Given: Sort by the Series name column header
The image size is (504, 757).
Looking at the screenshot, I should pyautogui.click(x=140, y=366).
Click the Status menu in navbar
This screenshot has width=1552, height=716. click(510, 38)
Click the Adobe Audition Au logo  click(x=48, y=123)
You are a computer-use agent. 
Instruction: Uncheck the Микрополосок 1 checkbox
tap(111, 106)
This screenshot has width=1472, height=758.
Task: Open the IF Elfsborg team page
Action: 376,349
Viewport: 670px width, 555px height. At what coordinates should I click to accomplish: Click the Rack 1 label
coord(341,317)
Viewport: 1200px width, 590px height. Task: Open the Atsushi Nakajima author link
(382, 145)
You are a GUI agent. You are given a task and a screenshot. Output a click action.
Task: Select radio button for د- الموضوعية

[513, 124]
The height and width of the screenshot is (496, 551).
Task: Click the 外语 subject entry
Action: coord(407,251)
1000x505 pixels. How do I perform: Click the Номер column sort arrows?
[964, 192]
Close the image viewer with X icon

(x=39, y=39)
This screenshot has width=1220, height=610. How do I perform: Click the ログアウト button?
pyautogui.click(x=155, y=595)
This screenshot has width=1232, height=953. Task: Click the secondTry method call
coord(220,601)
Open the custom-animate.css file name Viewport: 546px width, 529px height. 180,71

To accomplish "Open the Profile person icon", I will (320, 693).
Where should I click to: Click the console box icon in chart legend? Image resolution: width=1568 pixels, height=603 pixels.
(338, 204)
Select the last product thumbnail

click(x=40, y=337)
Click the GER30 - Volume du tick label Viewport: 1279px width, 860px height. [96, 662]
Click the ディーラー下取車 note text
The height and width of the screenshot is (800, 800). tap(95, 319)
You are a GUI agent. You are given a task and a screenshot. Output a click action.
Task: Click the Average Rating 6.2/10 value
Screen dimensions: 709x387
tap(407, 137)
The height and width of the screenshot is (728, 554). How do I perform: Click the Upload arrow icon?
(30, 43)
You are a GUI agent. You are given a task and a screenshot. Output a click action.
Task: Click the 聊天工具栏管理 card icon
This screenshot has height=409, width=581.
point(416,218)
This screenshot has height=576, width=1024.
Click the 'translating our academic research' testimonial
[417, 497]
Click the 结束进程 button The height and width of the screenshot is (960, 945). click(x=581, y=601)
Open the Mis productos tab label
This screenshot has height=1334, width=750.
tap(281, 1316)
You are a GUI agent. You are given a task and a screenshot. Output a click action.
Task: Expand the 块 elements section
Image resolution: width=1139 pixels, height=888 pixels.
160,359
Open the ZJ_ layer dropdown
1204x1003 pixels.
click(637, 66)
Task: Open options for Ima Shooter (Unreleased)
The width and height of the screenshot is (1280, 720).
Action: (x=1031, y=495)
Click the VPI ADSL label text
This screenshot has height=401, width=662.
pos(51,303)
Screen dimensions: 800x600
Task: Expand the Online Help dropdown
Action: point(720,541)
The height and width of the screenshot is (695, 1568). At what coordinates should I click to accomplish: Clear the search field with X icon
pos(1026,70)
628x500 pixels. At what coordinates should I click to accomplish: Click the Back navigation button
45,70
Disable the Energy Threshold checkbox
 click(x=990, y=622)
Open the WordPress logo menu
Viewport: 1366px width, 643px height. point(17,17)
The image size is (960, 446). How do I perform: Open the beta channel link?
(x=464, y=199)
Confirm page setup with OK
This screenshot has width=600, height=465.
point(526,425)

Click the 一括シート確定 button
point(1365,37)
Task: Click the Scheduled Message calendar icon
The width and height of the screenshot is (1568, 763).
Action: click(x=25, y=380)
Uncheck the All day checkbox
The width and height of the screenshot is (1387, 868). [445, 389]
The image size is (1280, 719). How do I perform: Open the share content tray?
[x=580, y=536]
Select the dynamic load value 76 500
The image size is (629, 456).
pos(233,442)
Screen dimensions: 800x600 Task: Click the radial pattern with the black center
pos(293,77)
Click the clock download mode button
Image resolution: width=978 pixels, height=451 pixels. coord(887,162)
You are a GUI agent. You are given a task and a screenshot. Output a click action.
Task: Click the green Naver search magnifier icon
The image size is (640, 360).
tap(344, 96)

::::::::::

- [Task brief]:
Copy out every line of the material above that contains the string "name".

- [Task response]:
Given: Sort by the Series name column header
Open the custom-animate.css file name Viewport: 546px width, 529px height. 180,71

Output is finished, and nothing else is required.